Text and element-pointing data:
****
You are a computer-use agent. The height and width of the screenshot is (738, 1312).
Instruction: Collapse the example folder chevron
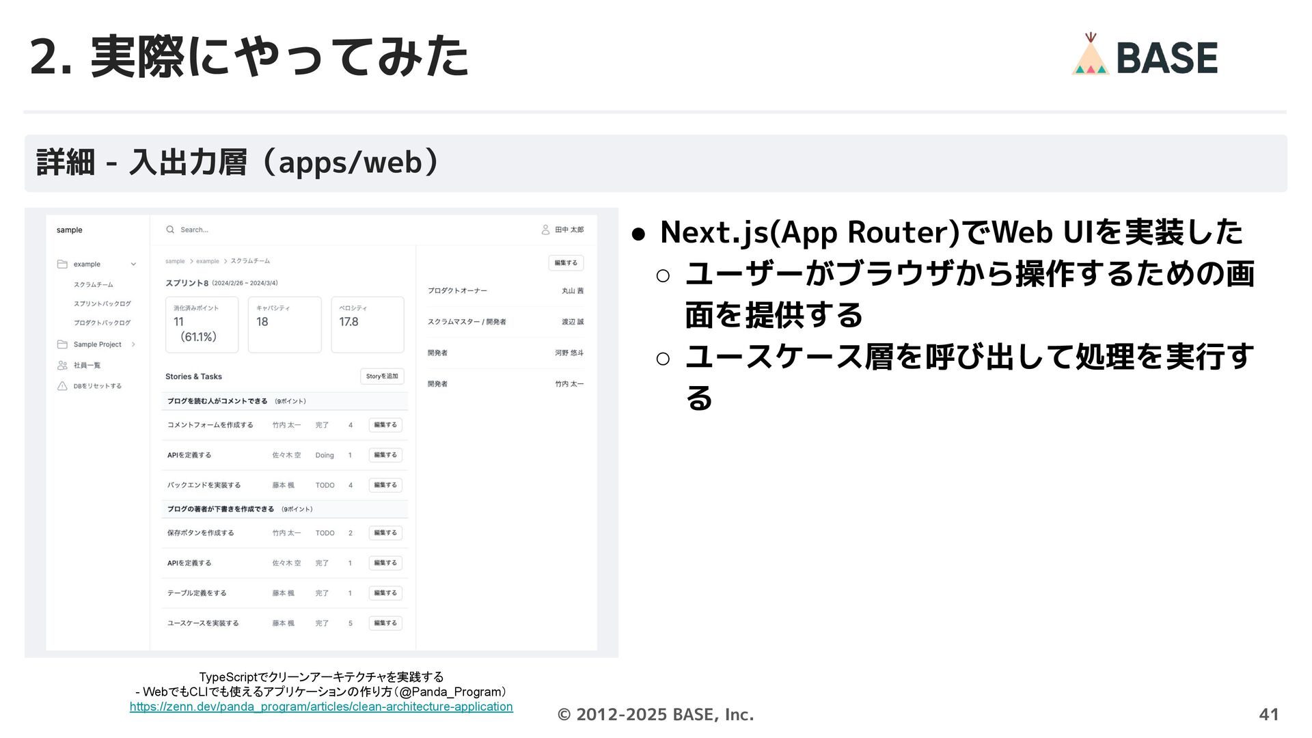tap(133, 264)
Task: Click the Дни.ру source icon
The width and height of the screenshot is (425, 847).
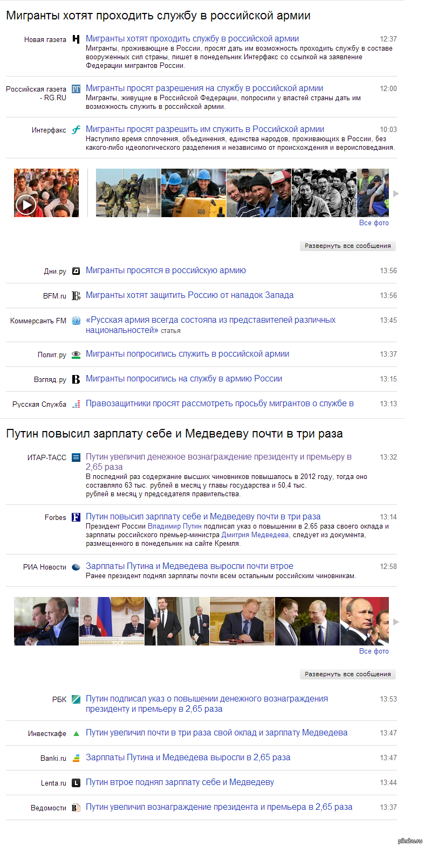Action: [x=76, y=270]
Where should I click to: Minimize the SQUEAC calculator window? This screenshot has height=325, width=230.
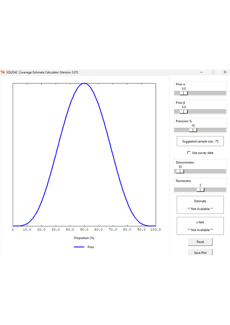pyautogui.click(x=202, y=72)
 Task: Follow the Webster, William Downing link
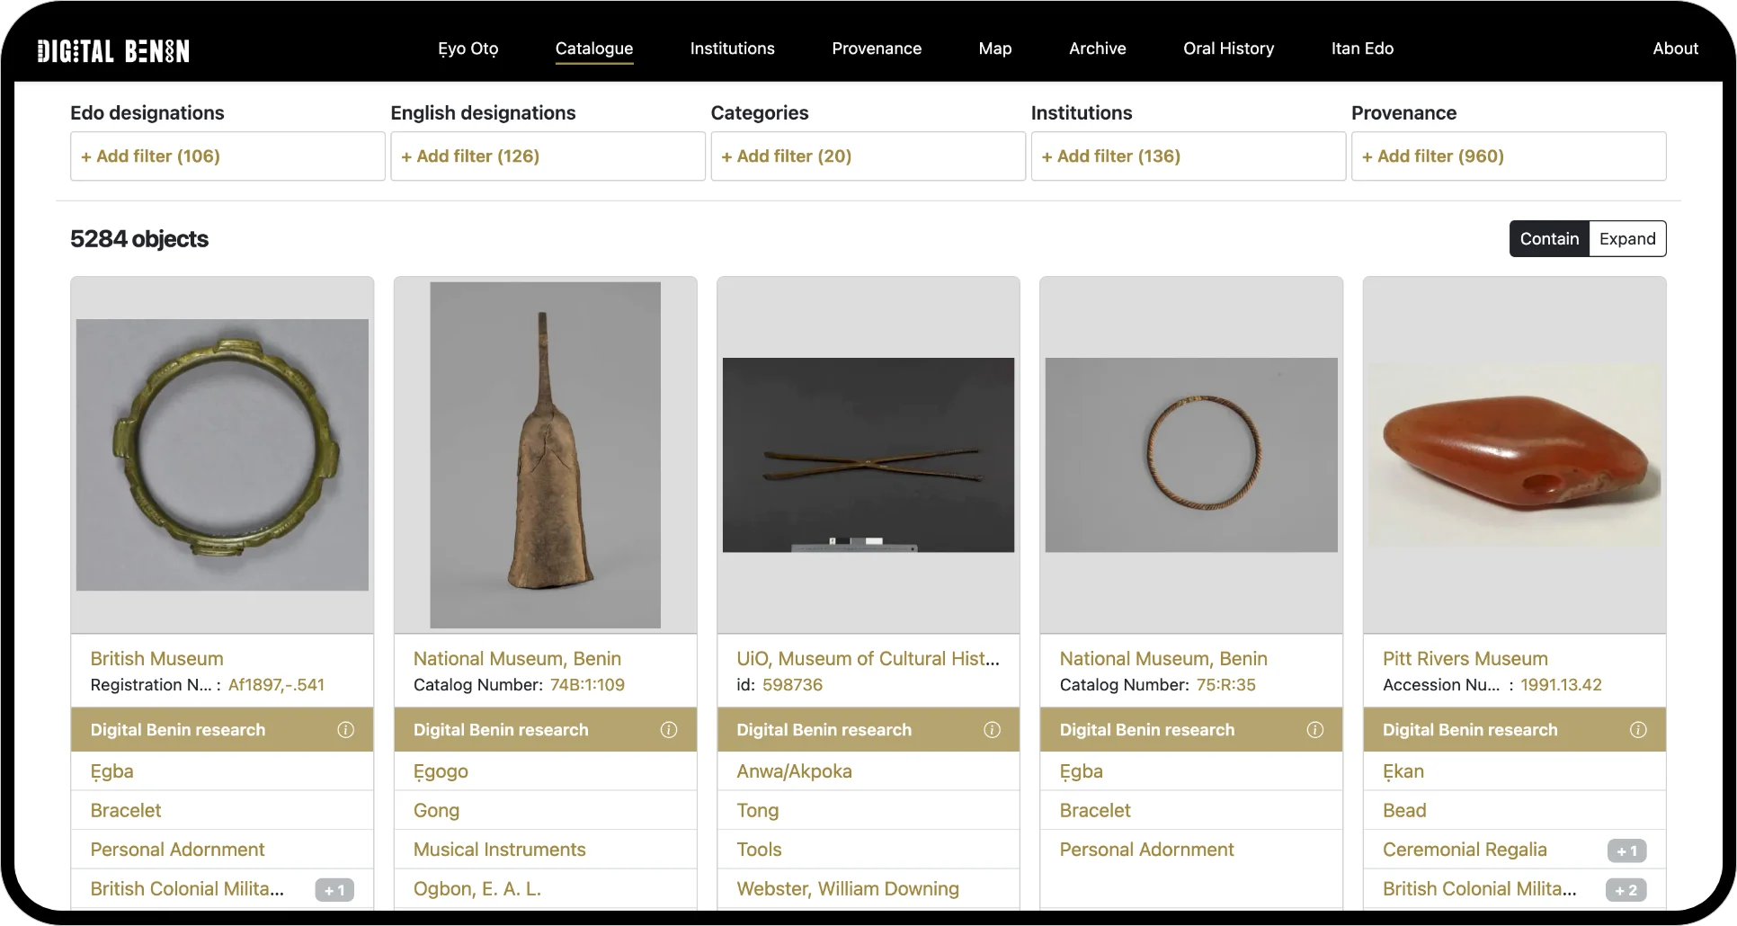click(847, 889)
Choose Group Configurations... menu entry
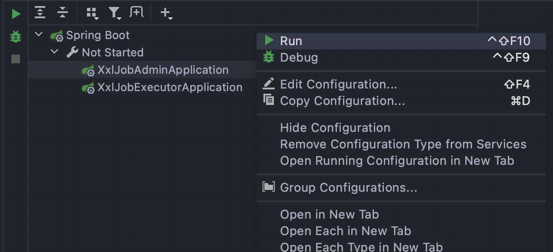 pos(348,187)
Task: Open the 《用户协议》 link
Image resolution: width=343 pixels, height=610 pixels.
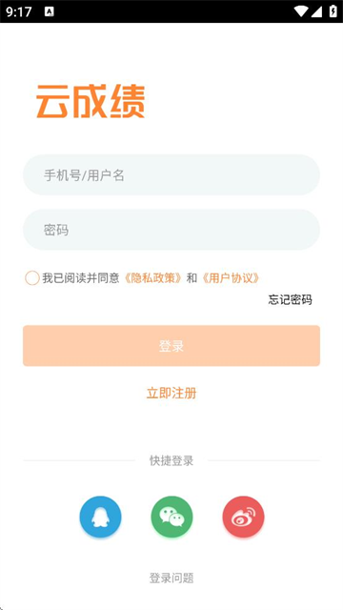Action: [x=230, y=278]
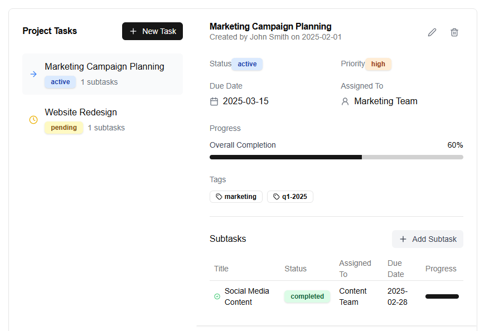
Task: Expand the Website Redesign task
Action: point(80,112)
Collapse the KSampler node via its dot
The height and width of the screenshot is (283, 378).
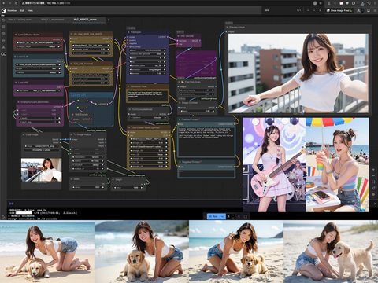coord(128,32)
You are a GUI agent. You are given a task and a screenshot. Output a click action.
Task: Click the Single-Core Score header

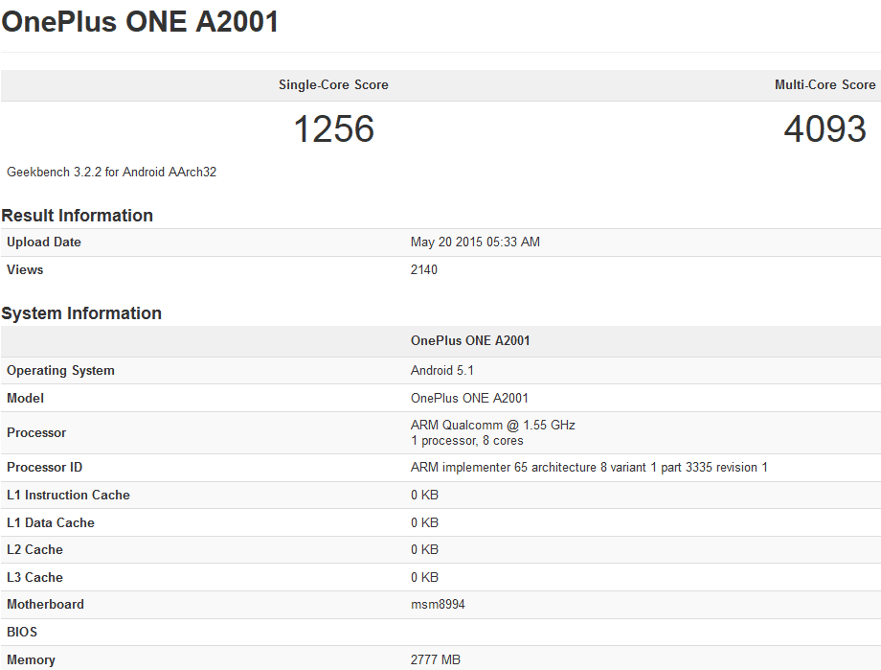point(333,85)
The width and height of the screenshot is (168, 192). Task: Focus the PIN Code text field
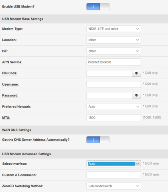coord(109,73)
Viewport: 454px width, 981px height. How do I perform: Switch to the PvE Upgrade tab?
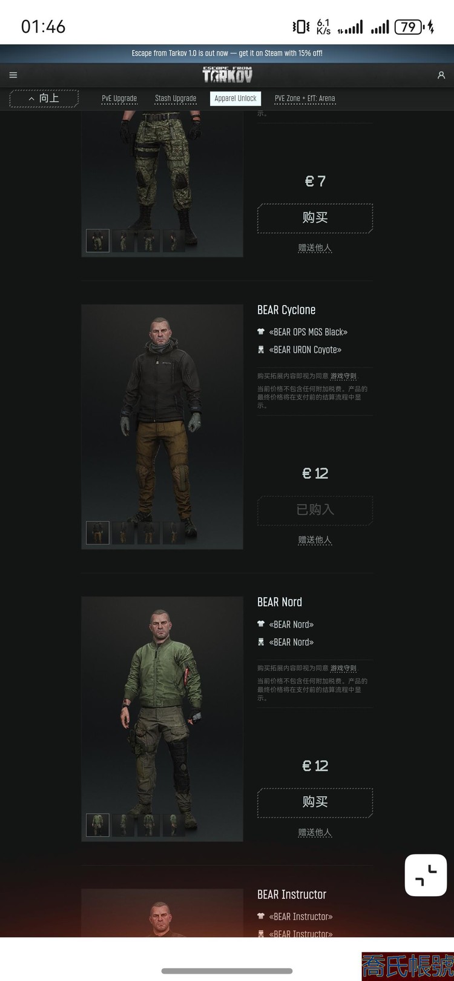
****
## THE REQUEST:
Copy all of the data above word for word. Leave out the pictures.

## ANSWER TO THIS EXERCISE:
You are a computer-use agent. The height and width of the screenshot is (738, 1312).
Instruction: Collapse the example folder chevron
tap(133, 264)
Task: Click the Дни.ру source icon
The width and height of the screenshot is (425, 847).
Action: [x=76, y=270]
Where should I click to: Minimize the SQUEAC calculator window? This screenshot has height=325, width=230.
pyautogui.click(x=202, y=72)
 Task: Follow the Webster, William Downing link
click(847, 889)
Choose Group Configurations... menu entry
 pos(348,187)
Task: Open the 《用户协议》 link
Image resolution: width=343 pixels, height=610 pixels.
Action: [x=230, y=278]
Task: Expand the Website Redesign task
Action: point(80,112)
Collapse the KSampler node via its dot
The height and width of the screenshot is (283, 378).
coord(128,32)
You are a GUI agent. You are given a task and a screenshot. Output a click action.
Task: Click the Single-Core Score header

point(333,85)
The width and height of the screenshot is (168, 192). Task: Focus the PIN Code text field
coord(109,73)
Viewport: 454px width, 981px height. How do I perform: Switch to the PvE Upgrade tab?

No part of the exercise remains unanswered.